The third category of semantic analysis falls under the model-theoretical approach. To understand this approach, we’ll introduce two important linguistic concepts: “model theory” and “compositionality”.
Model theory refers to the idea that sentences refer to the world, as in the case with grounded language (i.e. the block is blue). In compositionality, meanings of the parts of a sentence can be combined to deduce the whole meaning.
Liang compares this approach to turning language into computer programs. To determine the answer to the query “what is the largest city in Europe by population”, you first have to identify the concepts of “city” and “Europe” and funnel down your search space to cities contained in Europe. Then you would need to sort the population numbers for each city you’ve shortlisted so far and return the maximum of this value.
To execute the sentence “Remind me to buy milk after my last meeting on Monday” requires similar composition breakdown and recombination.
Models vary from needing heavy-handed supervision by experts to light supervision from average humans on Mechanical Turk. The advantages of model-based methods include full-world representation, rich semantics, and end-to-end processing, which enable such approaches to answer difficult and nuanced search queries.
The major con is that the applications are heavily limited in scope due to the need for hand-engineered features. Applications of model-theoretic approaches to NLU generally start from the easiest, most contained use cases and advance from there.

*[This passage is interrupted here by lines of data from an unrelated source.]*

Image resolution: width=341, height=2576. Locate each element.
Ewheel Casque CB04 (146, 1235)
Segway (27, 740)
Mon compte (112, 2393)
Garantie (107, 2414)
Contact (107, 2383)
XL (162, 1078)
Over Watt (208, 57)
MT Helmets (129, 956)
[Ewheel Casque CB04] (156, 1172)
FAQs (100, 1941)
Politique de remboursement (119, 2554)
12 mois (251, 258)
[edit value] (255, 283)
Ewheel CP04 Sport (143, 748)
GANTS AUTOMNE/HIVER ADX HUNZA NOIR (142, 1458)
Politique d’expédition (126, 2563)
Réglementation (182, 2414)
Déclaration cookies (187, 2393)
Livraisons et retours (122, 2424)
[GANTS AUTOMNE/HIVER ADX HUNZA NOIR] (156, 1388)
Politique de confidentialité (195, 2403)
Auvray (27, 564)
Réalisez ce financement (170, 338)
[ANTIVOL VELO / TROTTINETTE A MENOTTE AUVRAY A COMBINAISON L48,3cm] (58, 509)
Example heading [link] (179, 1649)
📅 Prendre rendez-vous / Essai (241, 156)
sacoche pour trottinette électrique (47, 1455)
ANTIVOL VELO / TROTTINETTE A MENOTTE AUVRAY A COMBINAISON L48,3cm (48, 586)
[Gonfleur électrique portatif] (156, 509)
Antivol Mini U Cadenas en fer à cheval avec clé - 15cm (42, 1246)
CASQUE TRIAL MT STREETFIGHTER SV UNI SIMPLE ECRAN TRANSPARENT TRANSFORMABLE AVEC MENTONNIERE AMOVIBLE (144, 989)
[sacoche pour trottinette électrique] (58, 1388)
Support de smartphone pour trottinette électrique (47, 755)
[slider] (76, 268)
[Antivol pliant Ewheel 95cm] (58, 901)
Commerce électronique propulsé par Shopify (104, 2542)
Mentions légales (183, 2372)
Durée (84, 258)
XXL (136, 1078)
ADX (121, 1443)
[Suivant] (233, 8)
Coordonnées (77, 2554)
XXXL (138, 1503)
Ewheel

The holy grail of NLU is both breadth and depth, but in practice you need to trade off between them. Distributional methods have scale and breadth, but shallow understanding. Model-theoretical methods are labor-intensive and narrow in scope. Frame-based methods lie in between.
Paul Grice, a British philosopher of language, described language as a cooperative game between speaker and listener. Liang is inclined to agree. He believes that a viable approach to tackling both breadth and depth in language learning is to employ dynamic, interactive environments where humans teach computers gradually. In such approaches, the pragmatic needs of language inform the development.
To test this theory, Liang developed SHRDLRN as a modern-day version of Winograd’s SHRDLU. In this interactive language game, a human must instruct a computer to move blocks from a starting orientation to an end orientation. The challenge is that the computer starts with no concept of language. Step by step, the human says a sentence and then visually indicates to the computer what the result of the execution should look like.
If a human plays well, he or she adopts consistent language that enables the computer to rapidly build a model of the game environment and map words to colors or positions. The surprising result is that any language will do, even individually invented shorthand notation, as long as you are consistent.
The worst players who take the longest to train the computer often employ inconsistent terminology or illogical steps.
Liang’s bet is that such approaches would enable computers to solve NLP and NLU problems end-to-end without explicit models. “Language is intrinsically interactive,” he adds. “How do we represent knowledge, context, memory? Maybe we shouldn’t be focused on creating better models, but rather better environments for interactive learning.”
Language is both logical and emotional. We use words to describe both math and poetry. Accommodating the wide range of our expressions in NLP and NLU applications may entail combining the approaches outlined above, ranging from the distributional / breadth-focused methods to model-based systems to interactive learning environments. We may also need to re-think our approaches entirely, using interactive human-computer based cooperative learning rather than researcher-driven models.